Wprost nieprawdopodobne. Jak zeznał dziś Krzysztof Bondaryk, który kierował Agencją Bezpieczeństwa Wewnętrznego od stycznia 2008 roku do stycznia 2013 roku, o działaniach operacyjnych ABW z roku 2010 dowiedział się dużo później. Jak ocenił, było to po tym, jak przestał pracować w ABW.
Rozumiem, że świadek został wprowadzony w błąd przez swoich funkcjonariuszy, którzy nie poinformowali pana o czynnościach operacyjno rozpoznawczych podejmowanych w roku 2011, a to nie pan wprowadzał w błąd pana ministra Cichockiego, tak?
– zapytał Jarosław Krajewski.
Nikogo nie wprowadzałem w błąd i nie zamierzam
– powiedział Bondaryk.
Czyli pan nie wprowadzał w błąd pana ministra, że czynności operacyjno rozpoznawcze były podejmowane wcześniej niż w marcu 2012 roku? – pytał poseł Krajewski.
Moim zdaniem nikt nie był wprowadzany w błąd
- odparł świadek.
A pan nie był wprowadzany w błąd, jeżeli pan nie miał wiedzy, że funkcjonariusze ABW podejmowali pierwsze czynności operacyjno rozpoznawcze choćby w czerwcu i lipcu 2010 roku.
Kiedy powziął pan wiedzę na temat czynności podejmowanych przez funkcjonariuszy ABW w 2010 roku?
- pytał Krajewski.
Na pewno nie w czasie, kiedy byłem szefem agencji
– odparł.
Czyli pan nie wiedział zupełnie o tym, że w 2010 roku ABW, przy współpracy z pracownikiem ministerstwa gospodarki, który przekazał informację do funkcjonariusza ABW, że państwo dokonaliście wówczas sprawdzenia firmy Amber Gold? – pytał Jarosław Krajewski.
Kiedy powziął pan wiedzę, że funkcjonariusz ABW już w 2010 roku miał informację o zagrożeniu ze strony Amber Gold? - dopytywał poseł.
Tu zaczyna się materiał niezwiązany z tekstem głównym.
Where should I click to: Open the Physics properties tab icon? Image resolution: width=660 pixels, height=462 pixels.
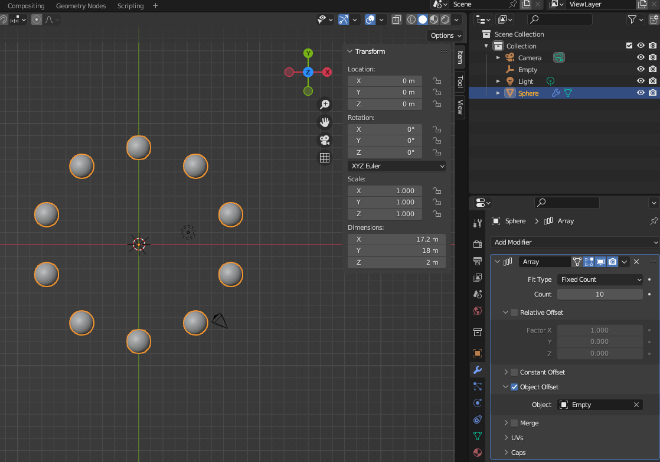tap(478, 403)
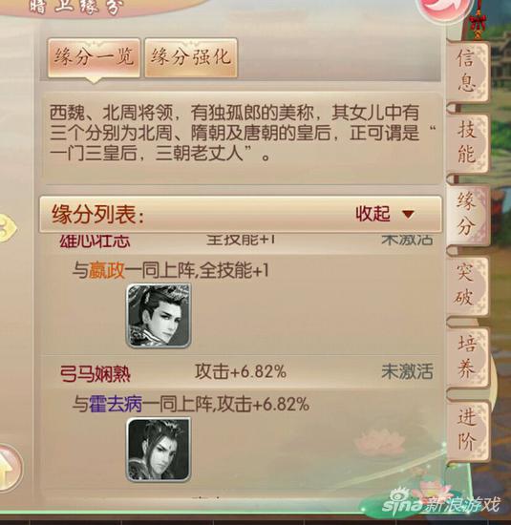Open the 技能 side tab

coord(467,143)

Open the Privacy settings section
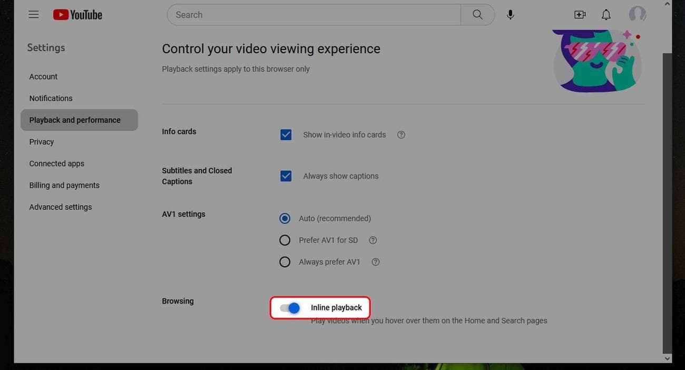pos(41,141)

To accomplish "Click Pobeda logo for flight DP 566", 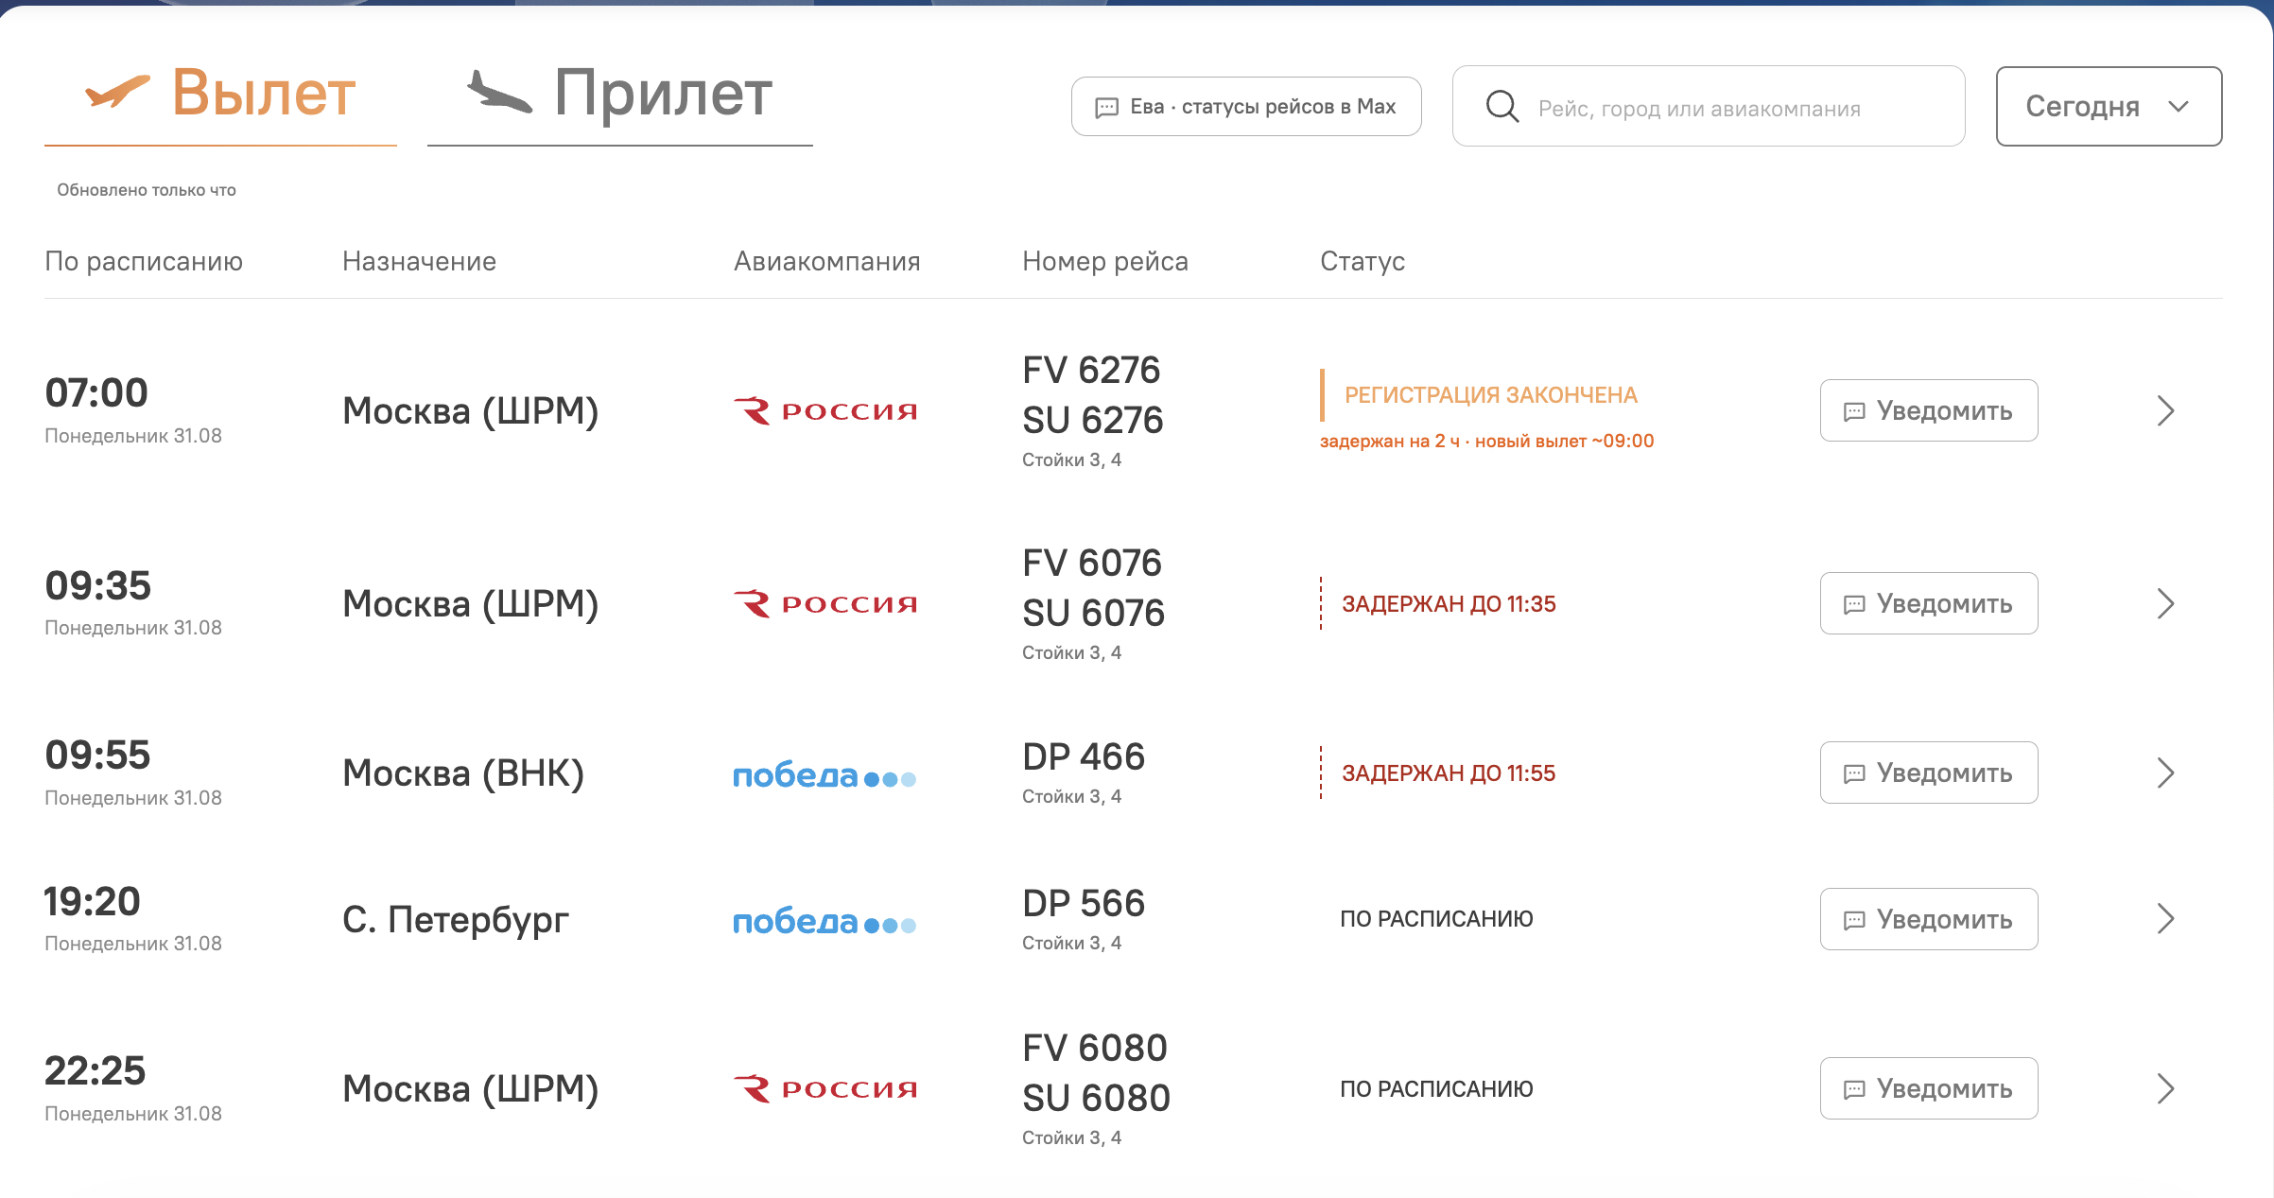I will click(825, 922).
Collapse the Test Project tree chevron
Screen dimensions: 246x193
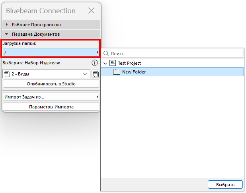(x=105, y=63)
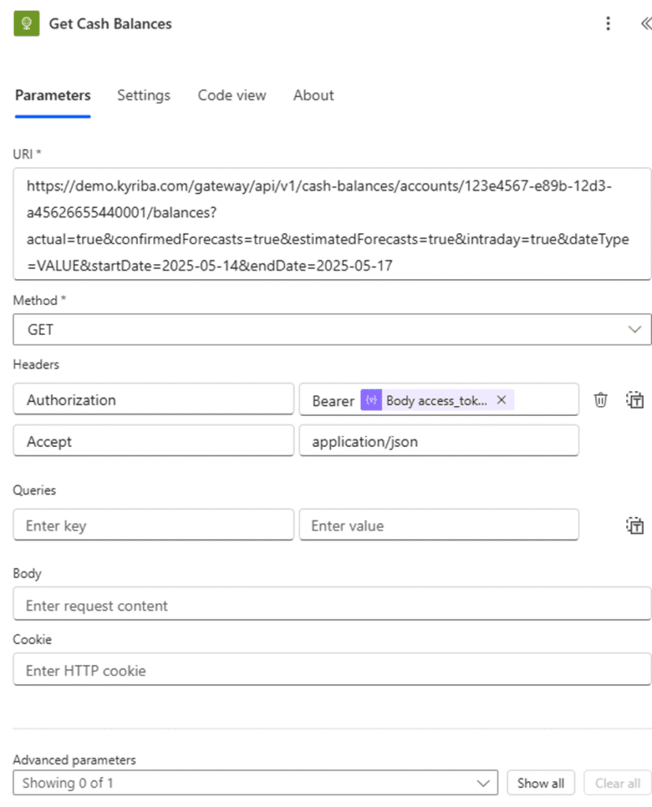Open the Method GET dropdown
This screenshot has height=807, width=652.
point(332,329)

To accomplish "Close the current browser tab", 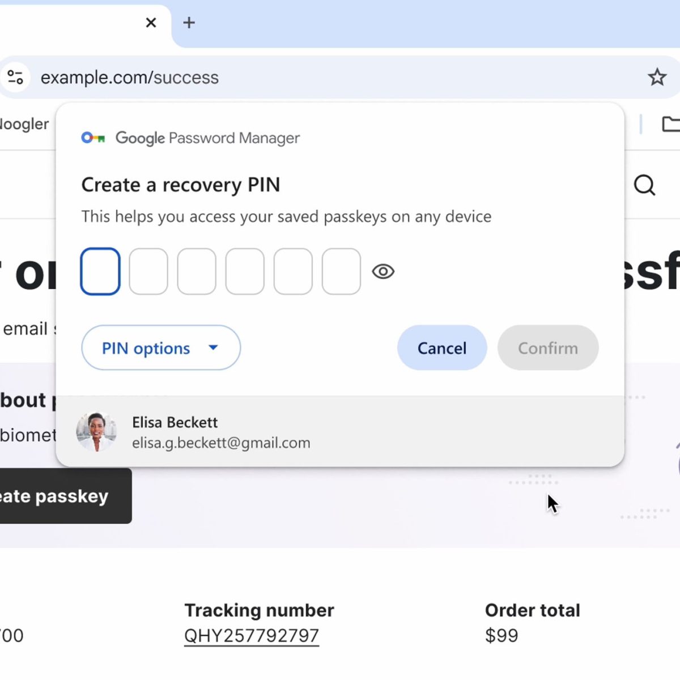I will point(151,23).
O tej informacji, którą pan poseł przekazuje tutaj, dowiedziałem się po zakończeniu pracy w ABW
- powiedział Bondaryk.
To kiedy pan się o tym dowiedział? Z prac komisji? – pytał z niedowierzaniem poseł.
Prawdopodobnie
– odparł świadek.
Myślę, że to też wystawia świadectwo działaniom agencji bezpieczeństwa wewnętrznego, jak ta służba była zarządzana – dodał poseł.